Supplied text:

THE PERFECT THANKSGIVING DINNER
Thanksgiving is just around the corner and you’re probably gathering your menu ideas. Everything will cost a bit more so, add studying the weekly grocery store circular, clipping coupons, and checking for app deals to your planning activities. If you haven’t started shopping or bought a turkey yet, allow me to suggest that this should be the year to shake things up and make fish the main course.
Realize, of course, you are risking knocking the earth off its axis and causing your family and friends to forever remember this as the Thanksgiving you completely lost your mind. Nevertheless, be steadfast, be bold, and remember, nobody at that first Thanksgiving said, hey, you overcooked the bird or questioned the decision to put stuffing directly into the bird cavity. And yes, it is highly likely they served fish. Be in charge of the meal, and invoke house rules… your house, your rules- and your menu. Don’t worry, the shock will be short lived as they will eventually get hungry. That’s when you lay it on them- a dish so delicious they will quickly forget the missing bird and be raving about you being the trendsetter for the decade.
While your guests are devouring your meal and clamoring for seconds, you can lay a history lesson on them. The first Thanksgiving did not offer a menu of turkey, potatoes, stuffing, or pie of any kind. The first feast featured turnips, cabbage, squash, the gift of five deer from the Wampanoag people, fish and shellfish, including clams and lobster. You can also regale your guests with some other tips. Making fish the star of the meal saves countless hours of prep time. There is no need to allow time to thaw a 25-pound bird.. You don’t need to break out an HP calculator or a calculus book to figure out the optimum cooking time so that the turkey is not dry. Baking or grilling fish is much more straightforward, and can be prepared and baked or grilled in an hour or less, depending on the recipe and how many people you’re serving.

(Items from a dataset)
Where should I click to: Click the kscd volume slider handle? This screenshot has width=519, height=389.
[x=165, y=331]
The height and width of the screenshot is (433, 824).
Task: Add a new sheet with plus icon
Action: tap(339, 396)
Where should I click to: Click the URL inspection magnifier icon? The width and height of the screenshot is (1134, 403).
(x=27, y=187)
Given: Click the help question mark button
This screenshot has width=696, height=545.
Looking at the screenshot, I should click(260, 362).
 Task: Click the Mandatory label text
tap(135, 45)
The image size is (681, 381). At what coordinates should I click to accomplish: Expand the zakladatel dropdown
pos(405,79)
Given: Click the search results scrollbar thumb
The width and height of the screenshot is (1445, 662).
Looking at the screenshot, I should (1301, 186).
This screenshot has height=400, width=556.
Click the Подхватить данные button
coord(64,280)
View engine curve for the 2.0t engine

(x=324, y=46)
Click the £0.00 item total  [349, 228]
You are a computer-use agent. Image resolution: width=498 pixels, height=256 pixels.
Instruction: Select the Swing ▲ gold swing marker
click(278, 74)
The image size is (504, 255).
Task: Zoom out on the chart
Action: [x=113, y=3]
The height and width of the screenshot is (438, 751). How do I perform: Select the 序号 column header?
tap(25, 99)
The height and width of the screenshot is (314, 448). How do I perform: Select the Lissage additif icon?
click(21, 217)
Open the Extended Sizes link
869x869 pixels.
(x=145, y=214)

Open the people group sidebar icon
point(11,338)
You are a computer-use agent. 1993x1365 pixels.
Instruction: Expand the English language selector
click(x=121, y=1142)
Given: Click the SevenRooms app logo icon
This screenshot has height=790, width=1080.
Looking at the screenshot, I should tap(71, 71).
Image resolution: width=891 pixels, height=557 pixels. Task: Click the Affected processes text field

Task brief: In two sentences, summarize the text on serving fish for Thanksgiving. These lines were taken from a separate source.

Task answer: It urges readers to make fish rather than turkey the main course this Thanksgiving, predicting that guests' shock will be short-lived once they taste the dish and pointing out that the first Thanksgiving featured turnips, cabbage, squash, deer, fish, and shellfish rather than turkey, potatoes, stuffing, or pie. It adds that fish saves hours of preparation, since there is no large bird to thaw or cooking time to work out, and can be baked or grilled in an hour or less.